What boosters describe as the nation's last tackle powder-puff football game is no more.
 
The game was played for 50 years and was a spirited competition between seniors and juniors. But now, Jupiter High's principal has canceled the annual event. He said he doesn't believe helmets and shoulder pads borrowed from boys' teams adequately protect the girls who get crunched in the game.
 
The cancellation blindsided Jupiter. It is a middle-class suburb on Florida's Palm Beach coast. The game fills the stands, something the Jupiter boys' team rarely does. The game raised $7,000 last year, parents say. While boys dress like female cheerleaders in tight shorts, crop tops and wigs, the girls get to experience the thrill of competing before a crowd instead of playing softball or soccer in front of a few dozen parents and friends.
 
"The game makes our town special. It is a once in a lifetime or maybe twice in a lifetime opportunity. You can't come back when you are 30 and play," said Haley Osborne. She is a 17-year-old senior who is disappointed that she's missing her final chance.
 
"It is almost like a Friday night in Texas. Everyone comes out to watch the game. That is why you see the uproar. That's what this game means to this town," said Marcy Murphy, a special needs job coach. Her son, Brandon, plays running back on the boys' team. He helped coach the girls last year.
 
But Principal Dan Frank, who has led the 2,800-student school for three years, is firm. This year's game is off. A girl broke her leg a few years ago. Each year players get bruises and sprains. And there is always a chance of more serious injuries.
 
"Student safety is my first priority," Frank said in a statement. "The narrow window of time for student preparation and practice, and the limited availability of properly fitting safety equipment would put our students at risk." An attempt to enlist the town of Jupiter as the game's sponsor failed.
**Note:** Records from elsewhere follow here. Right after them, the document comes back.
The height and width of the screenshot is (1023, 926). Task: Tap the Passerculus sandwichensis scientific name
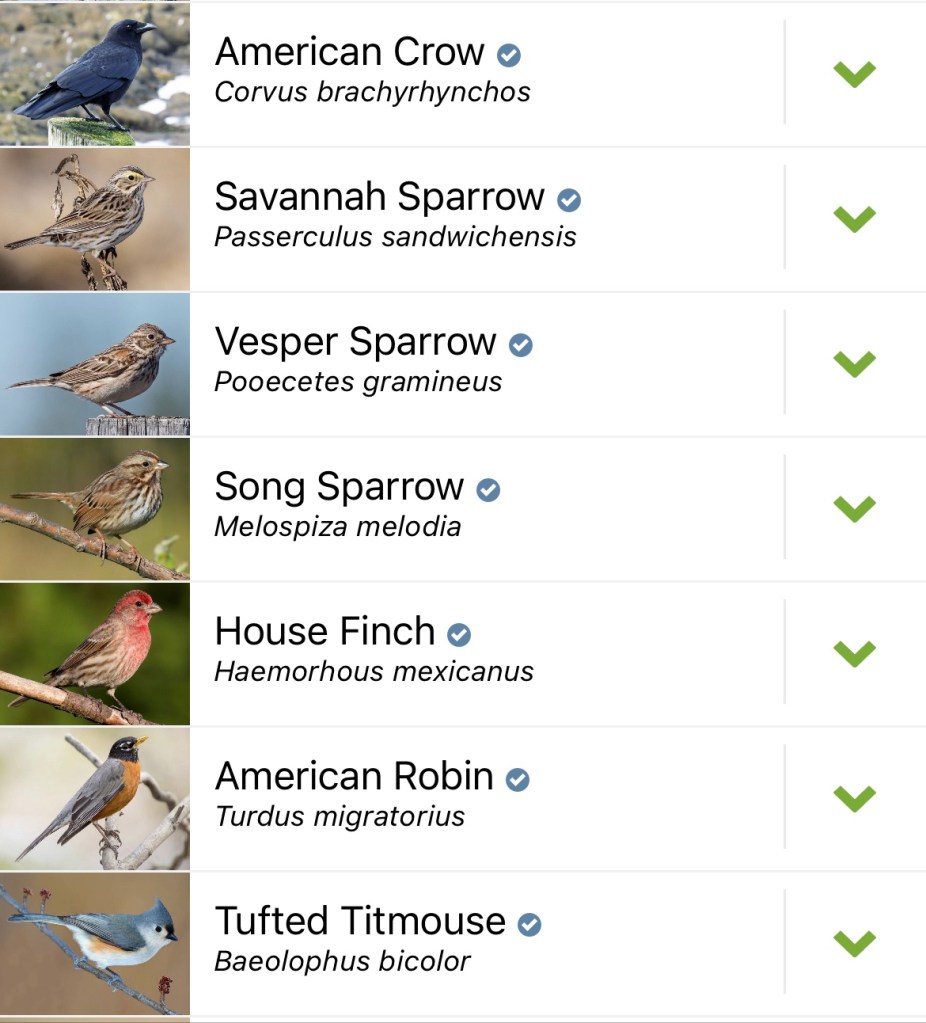pos(395,238)

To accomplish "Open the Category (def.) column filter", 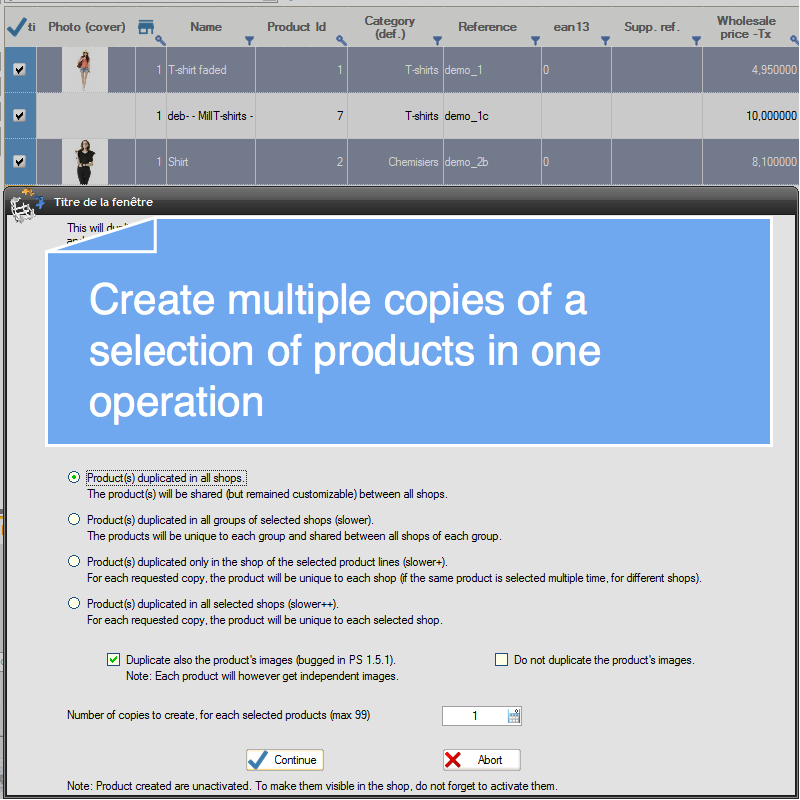I will pos(437,41).
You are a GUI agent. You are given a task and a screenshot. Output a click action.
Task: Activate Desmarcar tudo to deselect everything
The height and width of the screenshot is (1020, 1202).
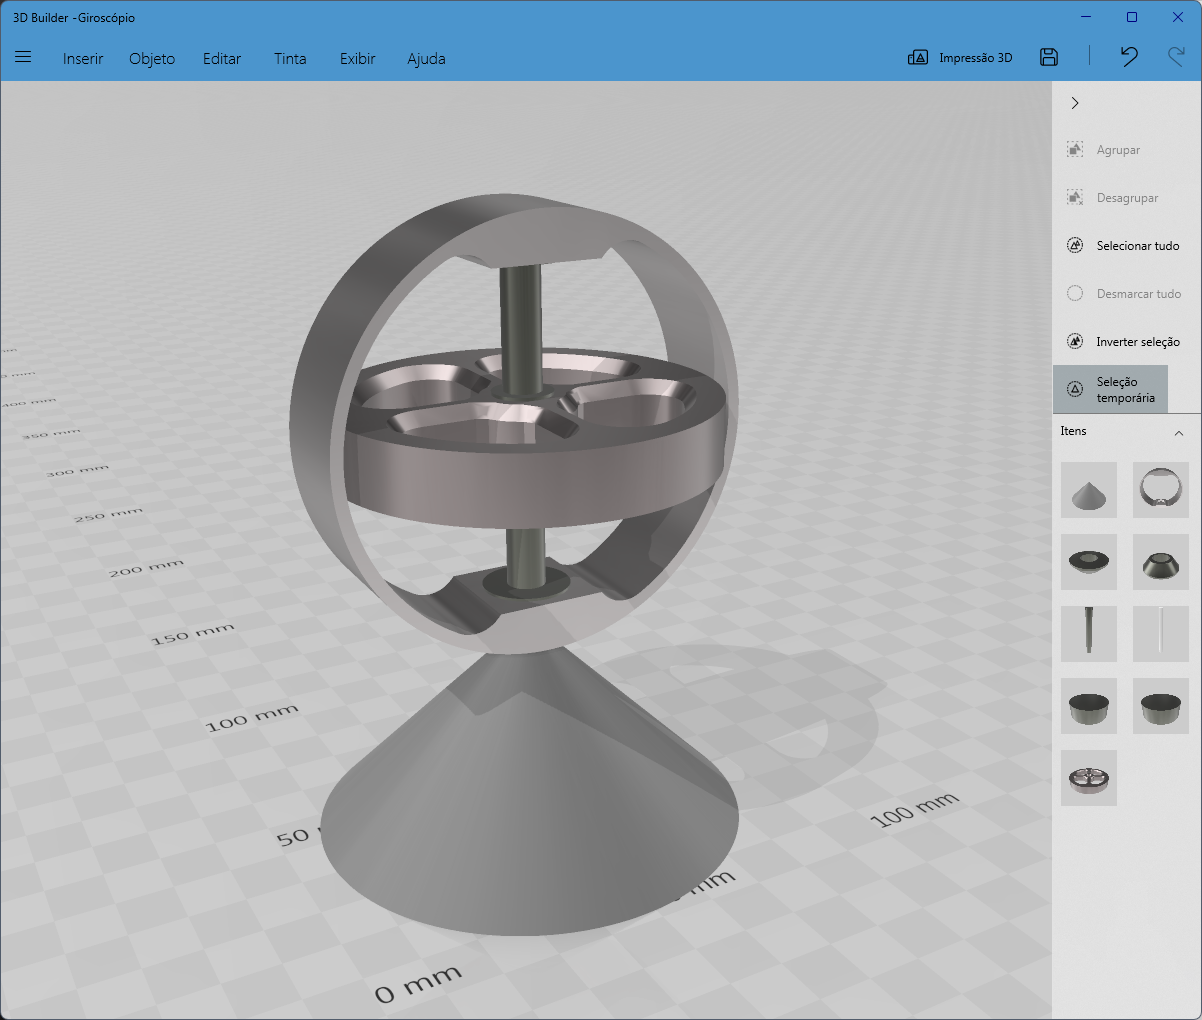pos(1074,293)
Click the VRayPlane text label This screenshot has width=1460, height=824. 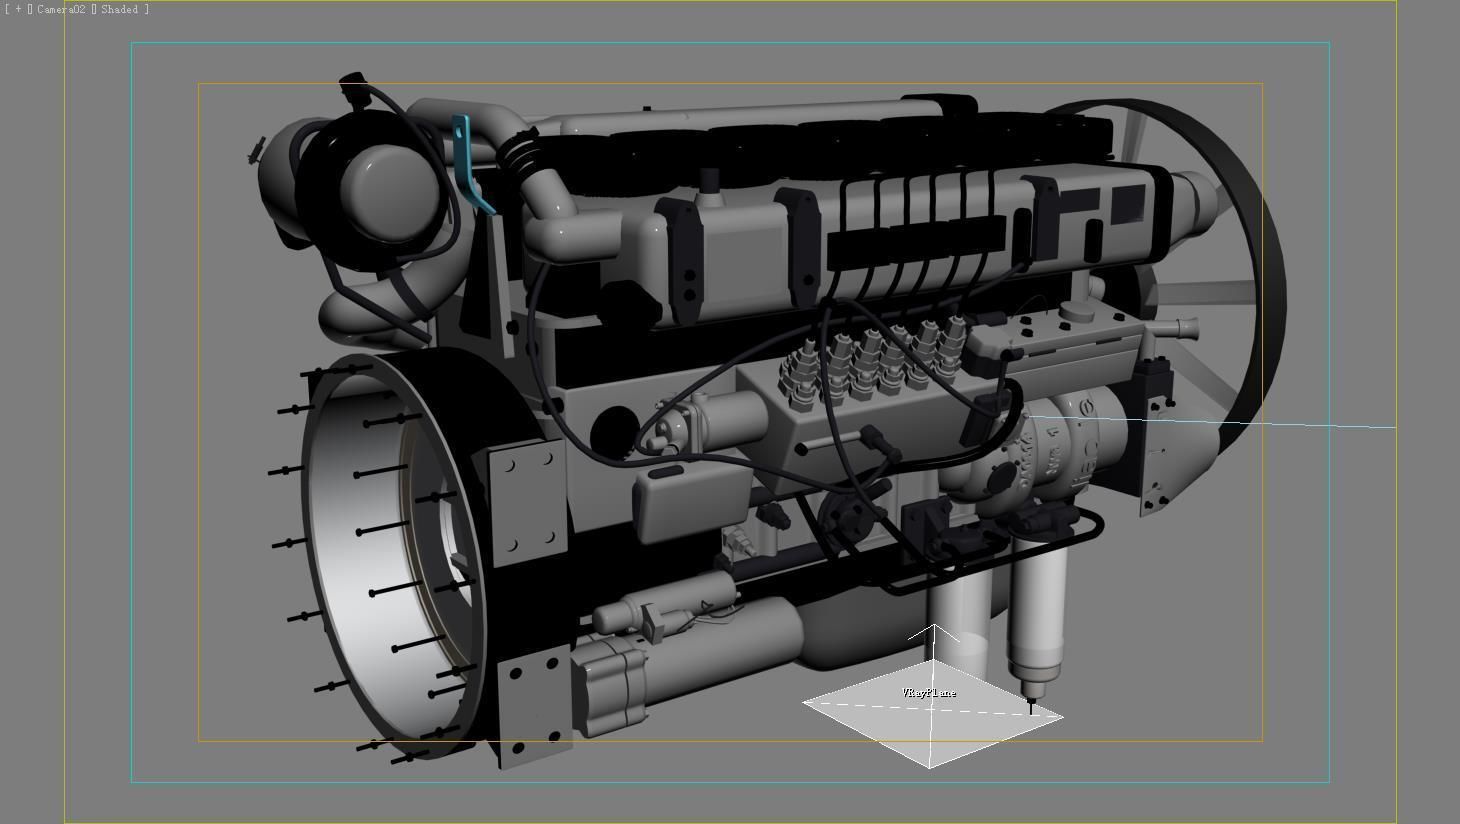[x=930, y=691]
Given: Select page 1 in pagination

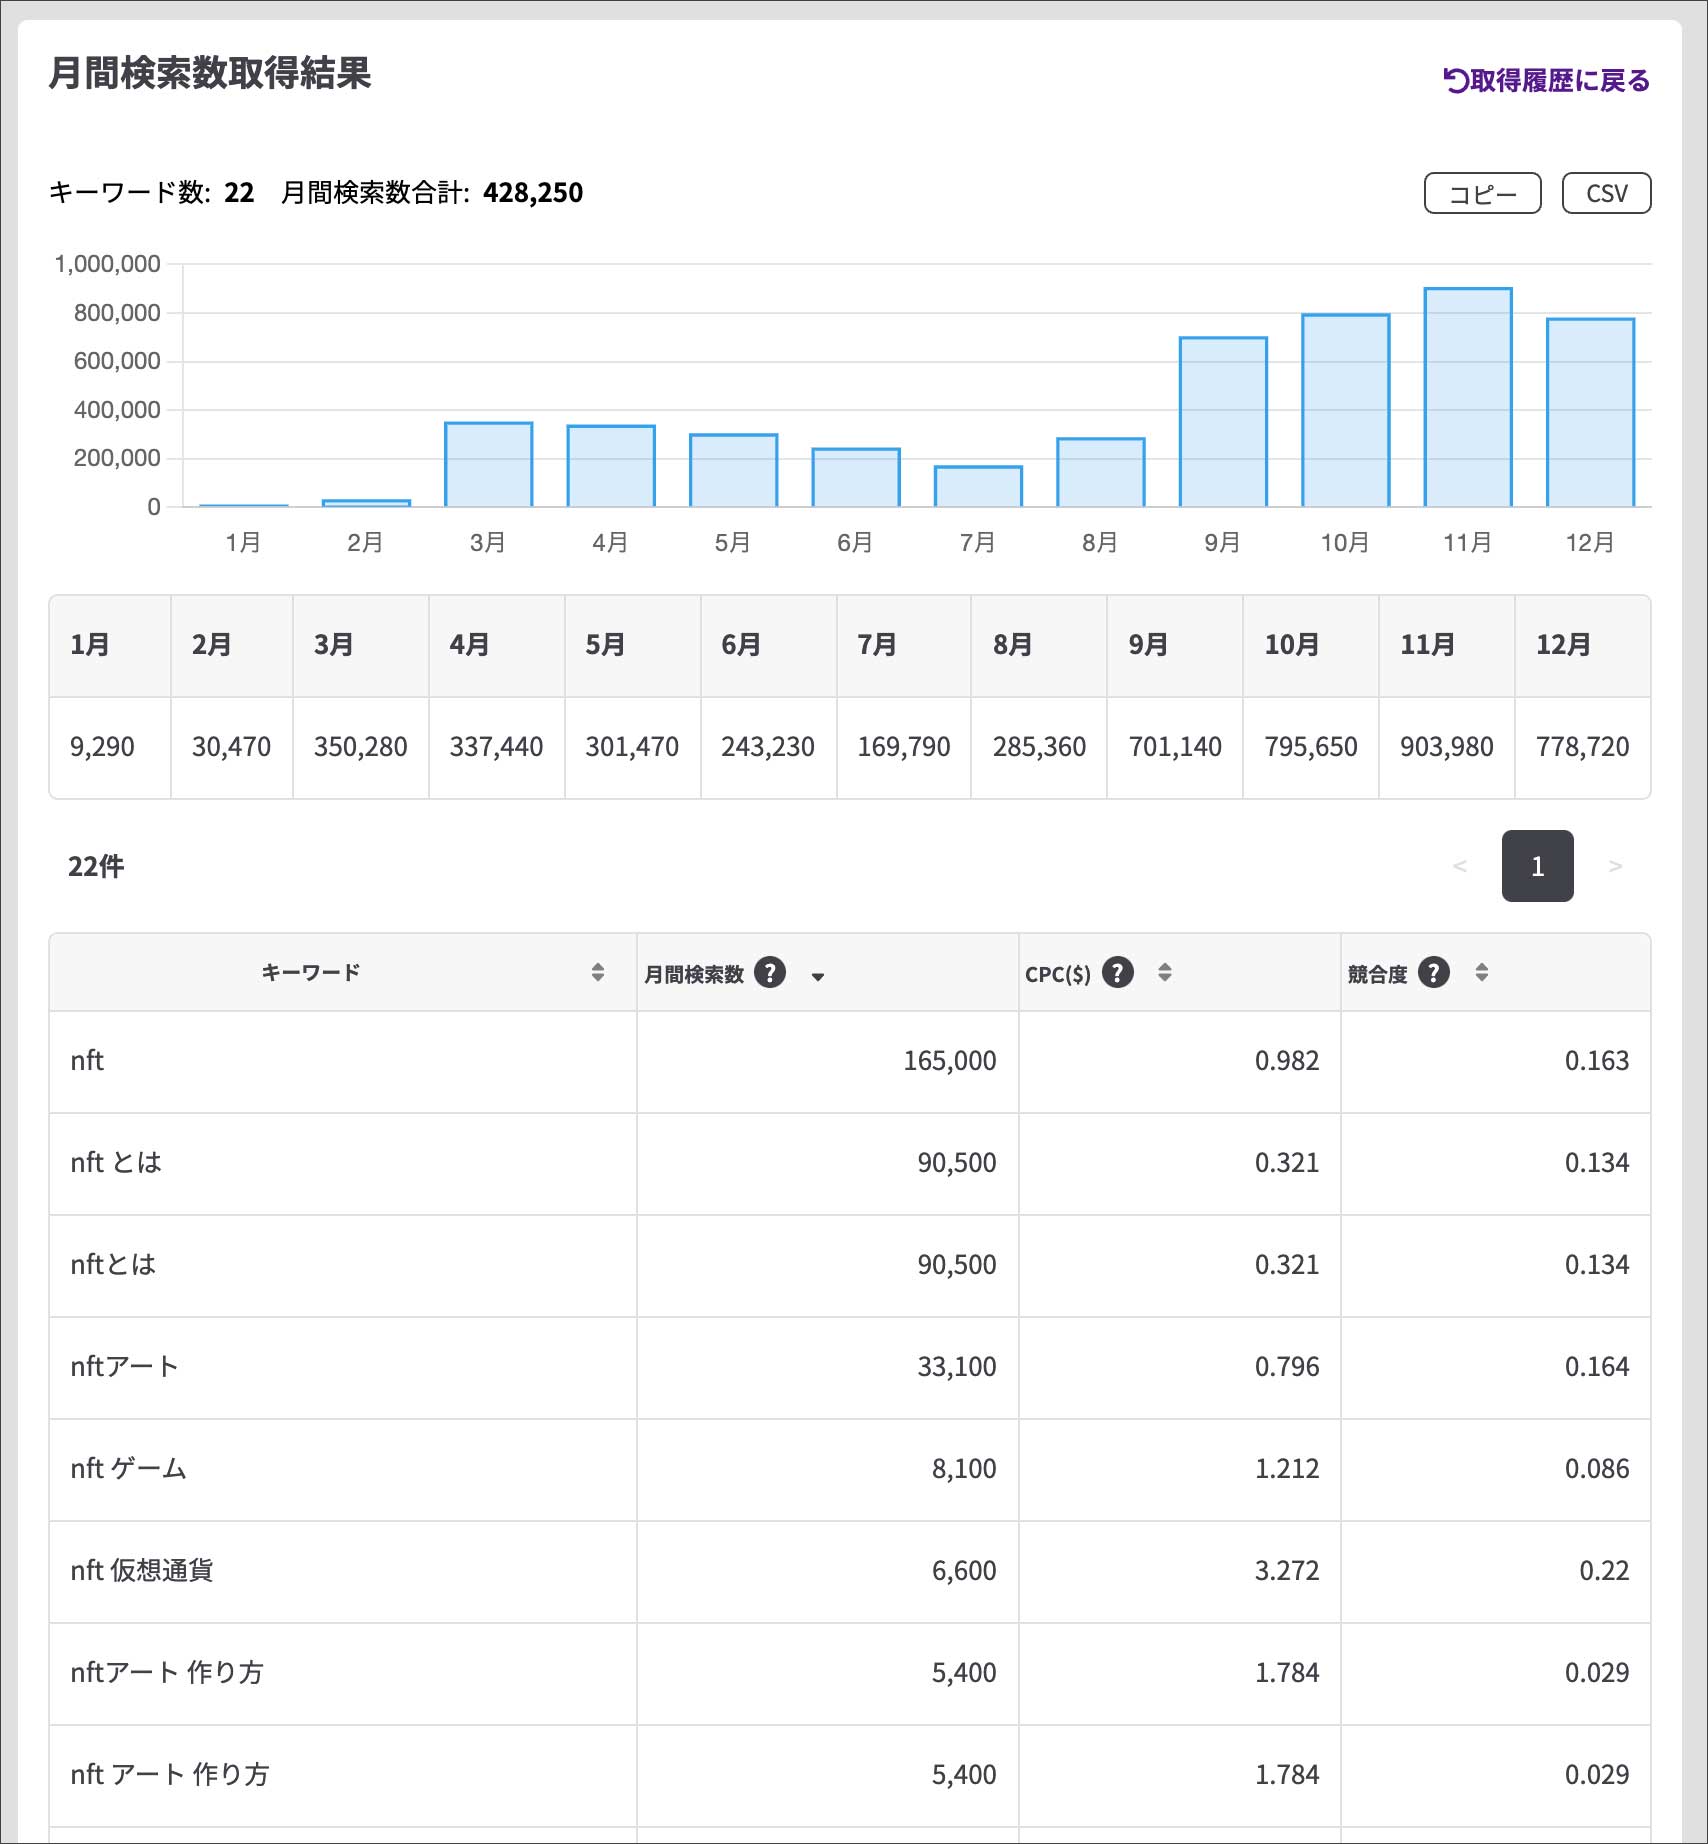Looking at the screenshot, I should (x=1537, y=866).
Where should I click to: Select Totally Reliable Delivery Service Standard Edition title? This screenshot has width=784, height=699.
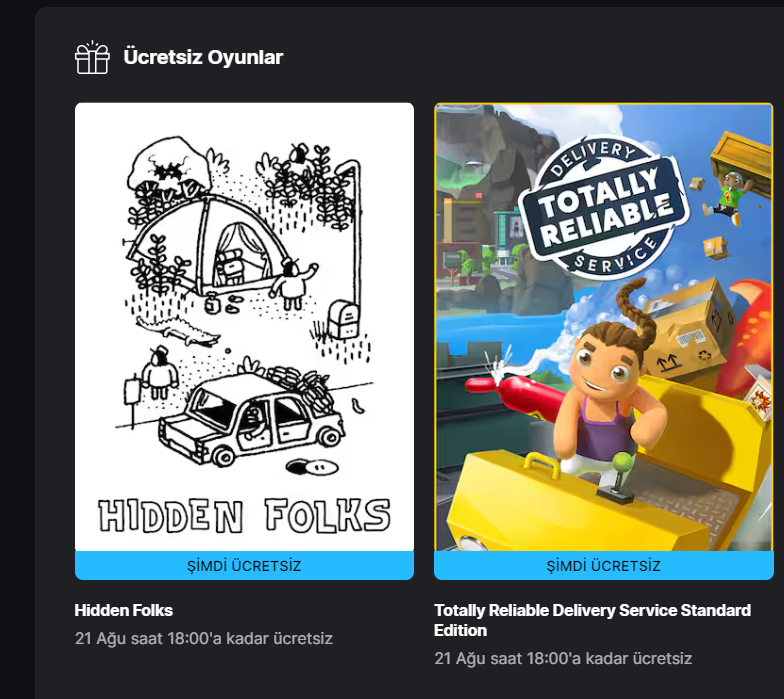coord(592,620)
Town Manager Andrew Lukasik rejected the idea. He also cited safety concerns.
 
Some girls and their parents said Frank told them tackle powder-puff might be brought back under certain conditions. Instead of two weeks practice, there could be two months so the girls are better trained. Instead of using pads and helmets from the boys' team and a local youth league, football uniforms designed for girls could be purchased. In addition, specific insurance could be bought for the game.
 
Frank would only confirm that he has asked the district to help determine whether the game could be resumed at some point.
 
As for this year, Frank suggested the girls adopt flag football. But the girls wouldn't consider it.
 
Many American high schools host flag powder-puff. It is a no-contact version in which girls stop their opponents by pulling flags off their belts, rather than wrestling them to the ground. But Florida schools already offer girls' flag football as an interscholastic sport.
 
Osborne and her friends, Caitlin Walsh, Megan Mendoza and Sophie Garcia, said their principal also made another suggestion that they found demeaning. His suggestion was that they play a modified kickball game, and have the runner bob for apples at second base, or spin around at third.
 
"We are not in elementary school," Mendoza said.
 
Frank acknowledges suggesting several alternative events, but would not be specific.
 
The members of the Class of 2016 were filled with glee recalling last year's 50th anniversary game. Their class lost 17-12 to the Class of 2015.
 
Donning pads. Strapping on helmets. Hearing the crowd as they sprinted into the stadium. The hits. The fumbles and bumbles.
 
"Remember there were three of us saying 'Let's all just get on Amanda.' But no one could take her down," one girl says. Another chimes in, "One girl got hit so hard her helmet flew off." A third adds, "It is sooo fun."
 
For these young women and their moms, the risk of injury is overblown.
 
"The car ride to the game is more dangerous," said Lori Walsh, Caitlin's mother.
 
Girls get hurt cheerleading and playing soccer and basketball. They asked, why not ban those sports, too?
 
They also note that Florida allows girls to play on boys' high school football teams. Several female kickers have played, as well as a girl who substituted at quarterback in the neighboring county.
 
"That's much riskier," Marcy Murphy said.
 
For now, at least, the game is over.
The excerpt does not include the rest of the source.